Based on this operation we decide to deliver the ALU os a collection of stateless arithmetic
operations.

## Naming convention

As discussed with @Ara:

### Instruction polyfills

Name template: `__llvm_<opcode>_<ty1>_<ty2>`. In case the instruction works with both operands of
the same data type, the template degrades to `__llvm_<opcode>_<ty>_<ty>`.

In the above example of `add i32 %a, %b`, the polyfill would be named `__llvm_add_i32_i32`.

### Intrinsic polyfills

Name template: `__<actual name with _ instead of .>`.

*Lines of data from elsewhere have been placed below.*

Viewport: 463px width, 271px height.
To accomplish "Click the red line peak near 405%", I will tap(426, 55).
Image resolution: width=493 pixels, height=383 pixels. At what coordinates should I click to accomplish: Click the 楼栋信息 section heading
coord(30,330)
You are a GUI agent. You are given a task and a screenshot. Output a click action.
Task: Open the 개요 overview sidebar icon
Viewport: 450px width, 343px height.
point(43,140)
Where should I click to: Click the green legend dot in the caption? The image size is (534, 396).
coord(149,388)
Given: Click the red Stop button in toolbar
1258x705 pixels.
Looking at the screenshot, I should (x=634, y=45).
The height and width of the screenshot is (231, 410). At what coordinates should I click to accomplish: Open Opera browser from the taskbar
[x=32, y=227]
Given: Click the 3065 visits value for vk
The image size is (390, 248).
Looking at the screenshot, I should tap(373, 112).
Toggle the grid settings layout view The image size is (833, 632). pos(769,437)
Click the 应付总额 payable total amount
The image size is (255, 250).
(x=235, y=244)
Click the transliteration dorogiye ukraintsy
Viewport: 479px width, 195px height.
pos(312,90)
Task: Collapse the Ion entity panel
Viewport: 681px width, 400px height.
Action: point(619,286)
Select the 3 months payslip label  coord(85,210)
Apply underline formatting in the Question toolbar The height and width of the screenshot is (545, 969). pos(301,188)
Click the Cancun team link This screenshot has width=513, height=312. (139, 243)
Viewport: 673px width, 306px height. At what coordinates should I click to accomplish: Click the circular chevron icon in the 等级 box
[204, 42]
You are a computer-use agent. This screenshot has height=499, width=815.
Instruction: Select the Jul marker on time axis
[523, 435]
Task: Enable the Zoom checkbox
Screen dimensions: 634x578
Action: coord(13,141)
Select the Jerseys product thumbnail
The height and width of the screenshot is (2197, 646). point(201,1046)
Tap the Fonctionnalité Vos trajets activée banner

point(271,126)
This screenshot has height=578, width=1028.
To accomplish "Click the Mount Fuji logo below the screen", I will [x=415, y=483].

In the above example of `llvm.uadd.with.overflow.i64`, the polyfil would be named
`__llvm_uadd_with_overflow_i64`.

## Tests

Cairo has an
[integrated test framework](https://book.cairo-lang.org/ch10-01-how-to-write-tests.html), similar to
the one offered by Rust. Our ALU implementation will then come with a test suite to verify that we
implement the desired behavior, i.e. indicate overflow on some obvious situations like
`0xFFFFFFFF + 1` for a U32 add.

## Other observations

### Type conversion

Cairo does not have Rust's `as` keyword, so it's not possible to do e.g. `let a = b as u32` given
`b` is a U64.

An equivalent operation in Cairo is `let a: u32: b.try_into().unwrap();`. This approach has two
disadvantages:

- it will panic if `b`'s value is larger than `0xFFFFFFFF`,
- there's no free wraparound as in the case of `as`.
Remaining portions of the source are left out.